At this week's Team Canada World Junior camp, the Islanders prospect was asked again about the now year-old barbs he hurled at Hockey Canada for snubbing him from an invitation two years running. A story by TSN's Mark Masters manages to rehash all of the old criticisms of Ho-Sang while simultaneously and condescendingly positing that he is bringing a "new attitude" to camp.
Ho-Sang realizes he's starting to get quite a reputation.
"The hockey world constantly wants to know what I'm going to say and I'm not looking to make outrageous comments," he said. "I just, I love hockey and I want to play and I believe in myself. It's nothing more than that."
Ho-Sang badly wants to be on Canada's world junior team. As such, it's no surprise the Toronto native is downplaying his perceived feud with Hockey Canada. He says he hasn't had a heart-to-heart conversation with anyone with the organization. The message when he arrived at camp over the weekend was simple.
"They just said, 'You know, you're here, show us what you got.' And I said, 'Thanks, that's all I need.'"
Masters also cuts right to the heart of the problem: Ho-Sang does not adhere to the prescribed rules that young hockey players are expected to follow such as "Shut Up," "Keep Your Head Down" and "I said 'Shut The Hell Up!'"
Speaking out usually doesn't help an athlete get where he or she wants to go so why does Ho-Sang do it?
"People don't take into consideration that athletes are also every-day people. A lot of these guys in the NHL have families. They have to deal with a lot of the same problems that you do.
"For me, you know, it's just about showing that side. I'm not going to hide that from people. If I'm emotional about something, I'll show emotion with respect. I've always been like that. There's not too much that I care about when it comes to other people's opinions."
Masters' article is just one of a couple to come out of Team Canada camp about Ho-Sang's "new attitude" in the first two days. Terry Koshan also wrote a shorter version of the same story for the Toronto Sun, and uses Ho-Sang complimenting campmate Max Domi as possible proof that this is a different kid than the one who blew up Team Canada bosses last summer.
Maybe it's because the camp just started and Ho-Sang's invite after two snubs is an easy story to write. But these articles are part of a larger tapestry. Try finding a Ho-Sang profile that doesn't borrow heavily from Steve Simmons' 2014 pre-draft interview with Ho-Sang in which he said he would be the best player in the draft within three years and, if he were a GM, he would select himself first overall.
Of course the GM that did take him was perfectly happy about it.
Ho-Sang immediately clarified some of what Simmons had written about racial overtones in his relationship with Windsor Spitfires GM Warren Rychel.

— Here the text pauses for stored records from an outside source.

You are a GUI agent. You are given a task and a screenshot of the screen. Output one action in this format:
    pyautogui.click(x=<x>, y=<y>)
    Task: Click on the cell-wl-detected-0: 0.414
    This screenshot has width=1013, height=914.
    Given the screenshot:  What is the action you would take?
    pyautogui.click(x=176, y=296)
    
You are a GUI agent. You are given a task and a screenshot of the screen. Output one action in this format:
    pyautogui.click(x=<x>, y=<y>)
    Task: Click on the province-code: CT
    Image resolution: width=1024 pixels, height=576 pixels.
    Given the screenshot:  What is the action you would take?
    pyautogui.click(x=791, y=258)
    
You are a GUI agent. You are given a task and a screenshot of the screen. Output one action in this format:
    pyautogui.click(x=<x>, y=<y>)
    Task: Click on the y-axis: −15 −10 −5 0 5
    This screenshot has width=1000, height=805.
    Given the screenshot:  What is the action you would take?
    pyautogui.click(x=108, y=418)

But that's not the part anyone remembers. Especially when two months later, Ho-Sang said he was "insulted" that he again didn't receive an invitation to Canada's World Junior camp and the whole argument started up again.

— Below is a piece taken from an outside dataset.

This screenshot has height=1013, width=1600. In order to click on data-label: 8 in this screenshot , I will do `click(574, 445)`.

Confused? Don't worry about the details. The point is, the Royal Ice Hockey Establishment of Canada has unanimously decided that this is who Josh Ho-Sang is. He is "different." He is "outspoken." He is "brash." He is the either "the guy who has a bad attitude" or the "guy who had a bad attitude but is trying to show he's one of us now."
There is only one escape.
As Islanders fans, we are conditioned to lament the lack of media coverage our team gets in the crowded New York sports landscape. But being buried behind the Yankees, Mets, Giants, Jets and everyone else might work out beautifully for both the Islanders and Ho-Sang.
In Brooklyn, he won't be the "kid who told off Team Canada" because, quite frankly, the number of people here who care about Team Canada, the World Junior tournament and the hockey establishment could fit inside of one Williamsburg-parked Prius. If anything, telling off Team Canada will be seen as a badge of honor for him.
When he gets to Islanders camp this Fall, Josh Ho-Sang will be just a kid who can help the Islanders in the very near future. He will be the guy tantalizing fans with speed and skills and gif-worthy moments. They won't be waiting on what he's going to say next; they'll be waiting on when he's in the line-up first.
He'll be just another Islanders rookie in Manhattan, Philadelphia, Pittsburgh, Washington, Raleigh and anywhere else the Islanders play. A few short stops to play Canadian teams will give TSN and Sun Media time to dig right back into those old wounds before the Islanders jet off to someplace else.
And all the baggage he's accrued in his 19 years in Canada will be lost between Toronto Pearson International Airport and LaGuardia, as it should be.